Par un étonnant concours de circonstances, elle incarne une mère qui doit accompagner vers la mort son fils (Benoît Magimel), frappé par le cancer. "Il s’était déjà passé beaucoup de choses dans un temps assez réduit, puis cette autre chose terrible qui a provoqué une situation. Tout cela amène à avoir une perception de la vie très différente. Le sida est déjà très douloureux, mais ceci touche encore plus de personnes. Cela lie les gens, c’est donc très différent."

Un long métrage que Catherine Deneuve a abordé dans un grand état de sensibilité. "J’avais déjà travaillé avec Emmanuelle Bercot. J’attendais donc quelque chose de fort. Le scénario était très émouvant et difficile à lire, à prendre, parce que c’est très frontal."
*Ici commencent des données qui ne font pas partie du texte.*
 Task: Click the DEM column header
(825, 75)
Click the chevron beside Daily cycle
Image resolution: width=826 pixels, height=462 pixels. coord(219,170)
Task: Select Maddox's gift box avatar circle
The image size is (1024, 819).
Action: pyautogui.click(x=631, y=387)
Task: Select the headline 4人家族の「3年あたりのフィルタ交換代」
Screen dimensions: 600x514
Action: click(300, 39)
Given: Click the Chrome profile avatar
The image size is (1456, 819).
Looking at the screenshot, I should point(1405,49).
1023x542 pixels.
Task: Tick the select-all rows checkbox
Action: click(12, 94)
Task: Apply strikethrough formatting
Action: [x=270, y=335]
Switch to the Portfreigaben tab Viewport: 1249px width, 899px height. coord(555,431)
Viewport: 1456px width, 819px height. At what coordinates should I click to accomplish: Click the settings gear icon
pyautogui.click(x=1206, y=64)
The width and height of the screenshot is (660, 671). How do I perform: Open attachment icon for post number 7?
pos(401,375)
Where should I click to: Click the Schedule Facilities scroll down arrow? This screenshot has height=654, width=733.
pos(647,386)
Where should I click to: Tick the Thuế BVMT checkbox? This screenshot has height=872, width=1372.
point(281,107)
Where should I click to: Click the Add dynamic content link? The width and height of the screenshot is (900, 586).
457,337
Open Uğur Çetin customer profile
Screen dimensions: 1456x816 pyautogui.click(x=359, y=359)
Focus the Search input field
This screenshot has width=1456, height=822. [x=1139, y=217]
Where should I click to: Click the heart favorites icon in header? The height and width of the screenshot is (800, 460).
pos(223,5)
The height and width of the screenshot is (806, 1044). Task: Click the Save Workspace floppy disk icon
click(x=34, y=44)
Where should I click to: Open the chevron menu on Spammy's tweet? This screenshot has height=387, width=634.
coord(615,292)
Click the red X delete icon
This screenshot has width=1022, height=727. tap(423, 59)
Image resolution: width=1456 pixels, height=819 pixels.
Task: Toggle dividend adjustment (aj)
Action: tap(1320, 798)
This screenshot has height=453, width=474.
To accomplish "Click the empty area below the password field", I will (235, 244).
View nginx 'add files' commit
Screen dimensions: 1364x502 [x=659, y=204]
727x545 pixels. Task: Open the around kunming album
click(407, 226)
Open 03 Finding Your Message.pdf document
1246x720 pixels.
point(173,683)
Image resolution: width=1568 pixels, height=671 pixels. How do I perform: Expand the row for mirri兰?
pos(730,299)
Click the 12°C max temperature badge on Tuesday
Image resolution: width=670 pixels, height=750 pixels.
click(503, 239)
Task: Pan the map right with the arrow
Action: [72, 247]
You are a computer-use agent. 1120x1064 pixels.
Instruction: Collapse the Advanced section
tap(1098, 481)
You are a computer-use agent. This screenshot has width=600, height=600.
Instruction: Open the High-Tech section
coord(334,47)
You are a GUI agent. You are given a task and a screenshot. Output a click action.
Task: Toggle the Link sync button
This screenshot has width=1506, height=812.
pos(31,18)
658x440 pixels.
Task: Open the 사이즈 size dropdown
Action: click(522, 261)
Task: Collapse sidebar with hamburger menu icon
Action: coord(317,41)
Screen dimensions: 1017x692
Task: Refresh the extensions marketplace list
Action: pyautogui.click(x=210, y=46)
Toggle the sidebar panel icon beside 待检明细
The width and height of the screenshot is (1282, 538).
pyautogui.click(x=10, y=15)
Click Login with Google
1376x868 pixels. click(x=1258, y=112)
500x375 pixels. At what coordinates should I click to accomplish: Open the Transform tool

Le tournage, entrecoupé pour des raisons de santé, ne s’est pas révélé non plus des plus simples pour elle. "C’est complexe. Nous sommes très protégés, surveillés. Les acteurs se retrouvent en studio et tout d’un coup, les gens portent un masque. On dit toujours que les yeux expriment le plus, mais quand la moitié du visage est cachée, les yeux ne suffisent pas. Même si au bout de quelques jours, la situation était tellement forte, particulière, qu’on oublie tout ça et qu’on reste totalement dans le film."

Le résultat a dépassé ses espérances, avec une énorme standing ovation lors de la première cannoise. "Je viens à Cannes depuis longtemps. À chaque fois, c’est différent. Mais je pense n’avoir jamais été aussi émue par la façon dont le public a accueilli le film et m’a accueillie."